Records contained in a dataset
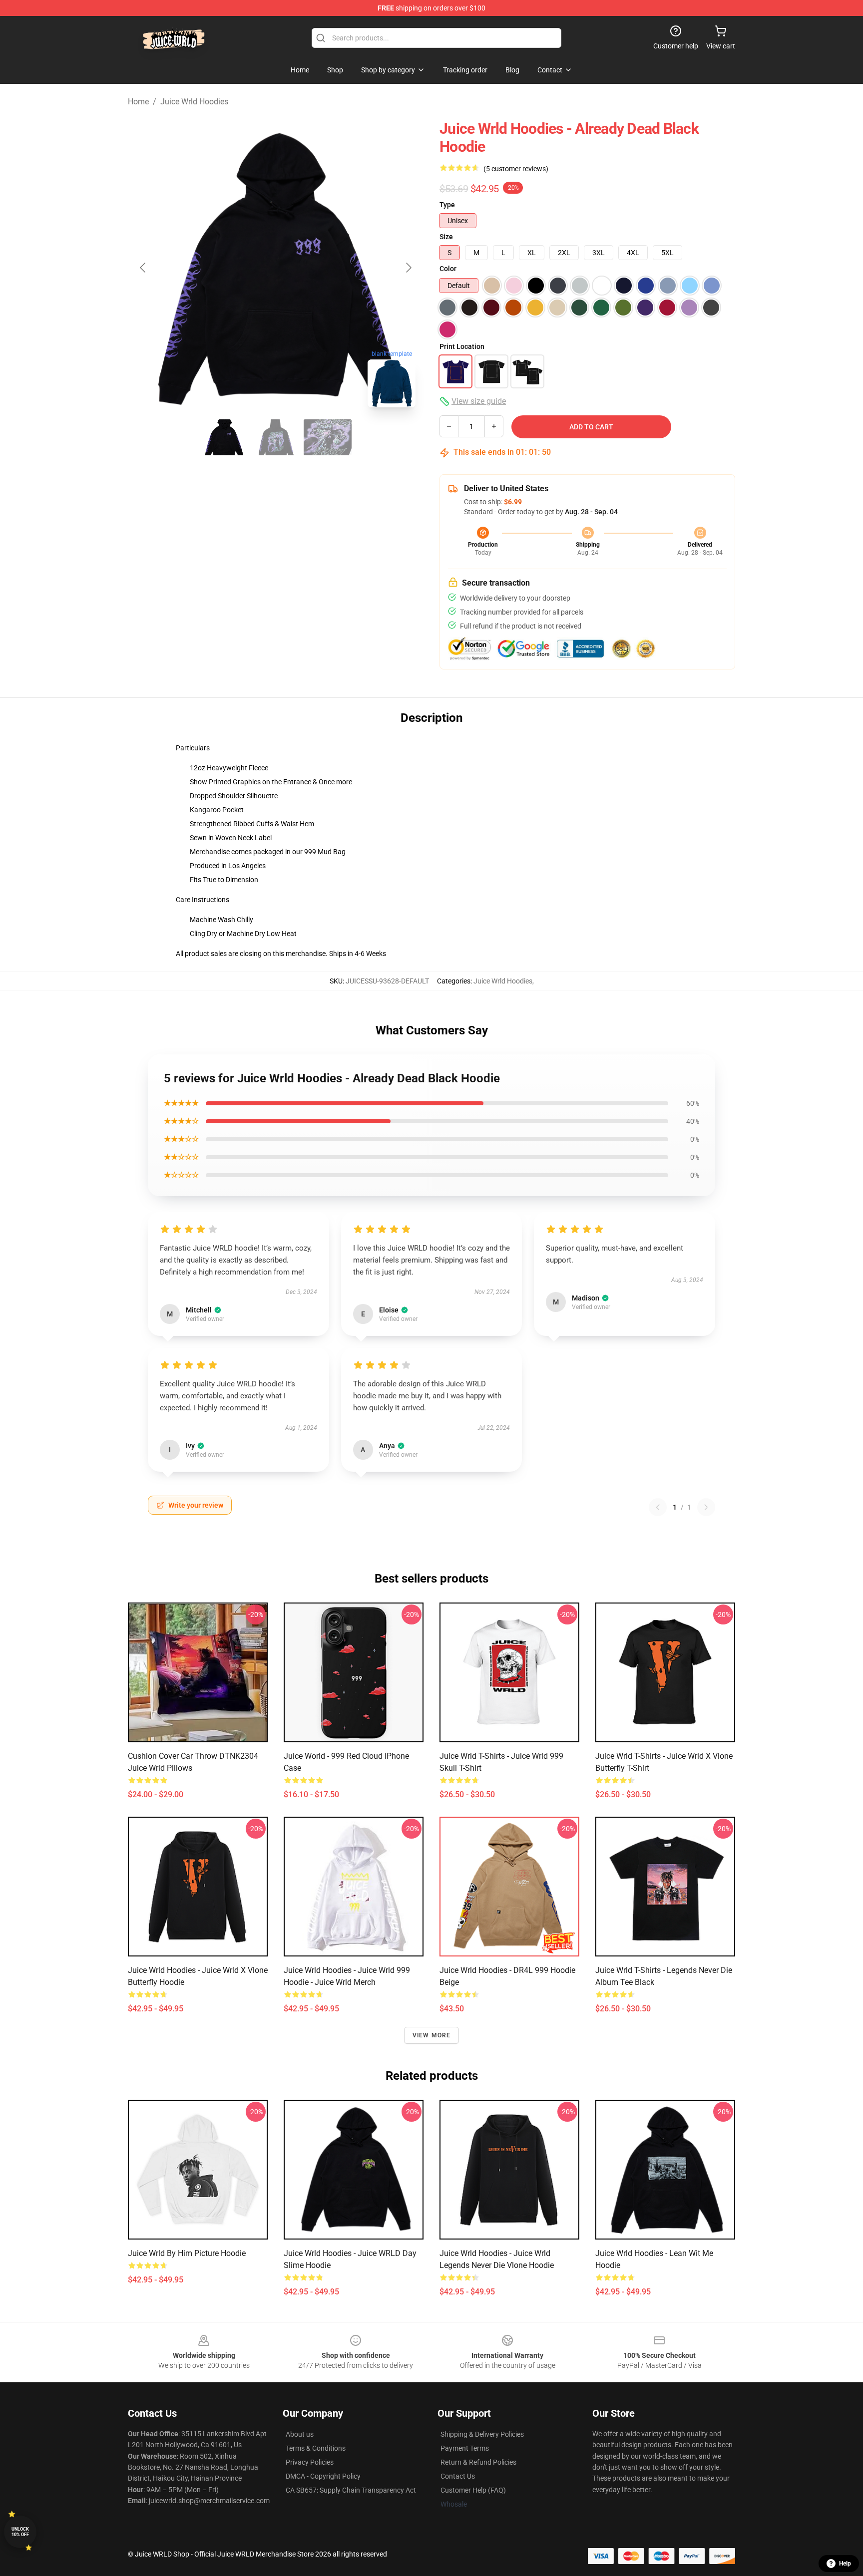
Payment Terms (464, 2448)
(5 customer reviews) (515, 169)
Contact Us (457, 2476)
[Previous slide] (143, 267)
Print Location (461, 346)
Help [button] (845, 2563)
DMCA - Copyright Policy (323, 2476)
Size (446, 237)
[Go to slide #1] (224, 437)
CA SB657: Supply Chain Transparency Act (351, 2490)
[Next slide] (408, 267)
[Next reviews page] (706, 1507)
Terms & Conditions (316, 2448)
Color (447, 269)
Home (138, 101)
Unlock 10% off (20, 2532)
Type (447, 205)
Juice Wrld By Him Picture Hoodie (187, 2253)
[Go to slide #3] (328, 437)
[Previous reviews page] (658, 1507)
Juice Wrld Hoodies (194, 101)
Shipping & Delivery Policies (482, 2434)
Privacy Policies (310, 2462)
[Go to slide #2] (276, 437)
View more (432, 2035)
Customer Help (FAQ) (473, 2490)
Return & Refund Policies (478, 2462)
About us (300, 2434)
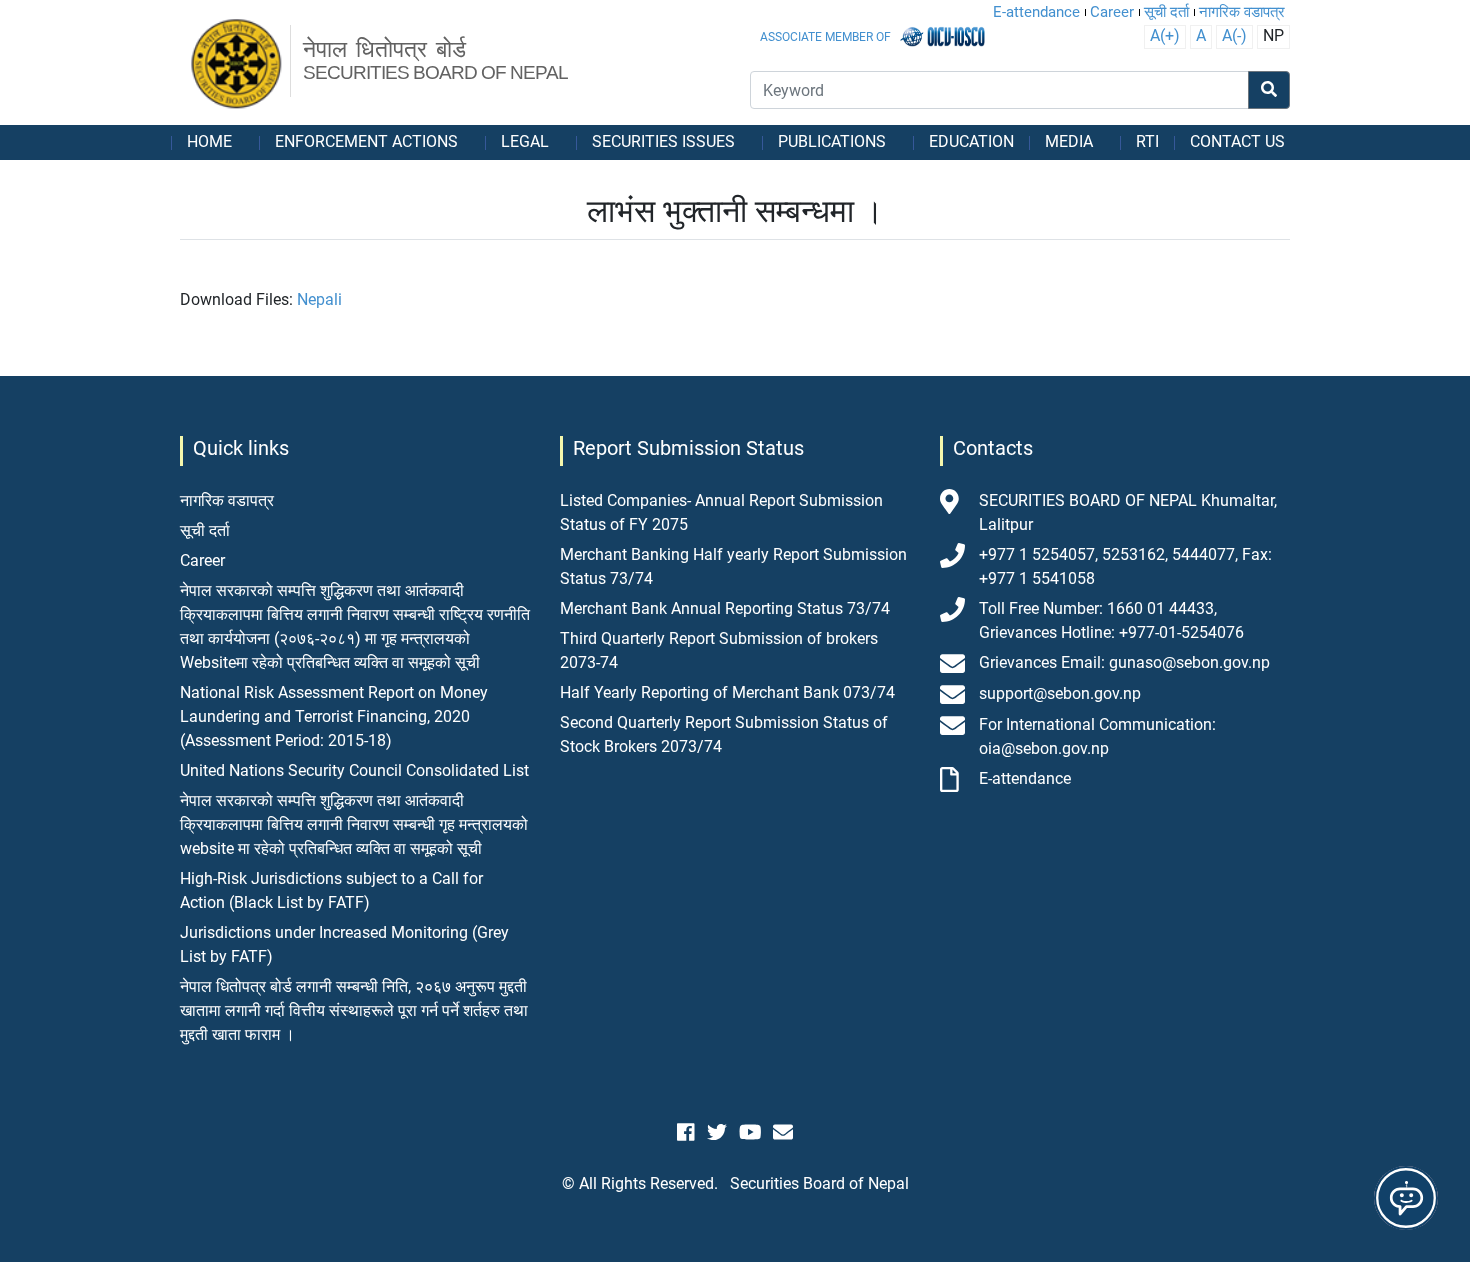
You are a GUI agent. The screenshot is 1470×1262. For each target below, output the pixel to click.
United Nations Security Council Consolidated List (354, 770)
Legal (525, 141)
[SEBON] (237, 65)
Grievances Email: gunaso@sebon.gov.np (1124, 662)
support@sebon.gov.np (1060, 693)
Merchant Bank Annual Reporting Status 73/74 (725, 608)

§ GOAL OF THE EXERCISE: Going from the line holding "Print Location (461, 346)" to the last line of the data above, reproduce every line exactly, both included, with the pictures omitted.

§ RESPONSE:
Print Location (461, 346)
Help [button] (845, 2563)
DMCA - Copyright Policy (323, 2476)
Size (446, 237)
[Go to slide #1] (224, 437)
CA SB657: Supply Chain Transparency Act (351, 2490)
[Next slide] (408, 267)
[Next reviews page] (706, 1507)
Terms & Conditions (316, 2448)
Color (447, 269)
Home (138, 101)
Unlock 10% off (20, 2532)
Type (447, 205)
Juice Wrld By Him Picture Hoodie (187, 2253)
[Go to slide #3] (328, 437)
[Previous reviews page] (658, 1507)
Juice Wrld Hoodies (194, 101)
Shipping & Delivery Policies (482, 2434)
Privacy Policies (310, 2462)
[Go to slide #2] (276, 437)
View more (432, 2035)
Customer Help (FAQ) (473, 2490)
Return & Refund Policies (478, 2462)
About us (300, 2434)
You are a GUI agent. The screenshot is 1470×1262. For each target below, output the pixel to click.
United Nations Security Council Consolidated List (354, 770)
Legal (525, 141)
[SEBON] (237, 65)
Grievances Email: gunaso@sebon.gov.np (1124, 662)
support@sebon.gov.np (1060, 693)
Merchant Bank Annual Reporting Status 73/74 (725, 608)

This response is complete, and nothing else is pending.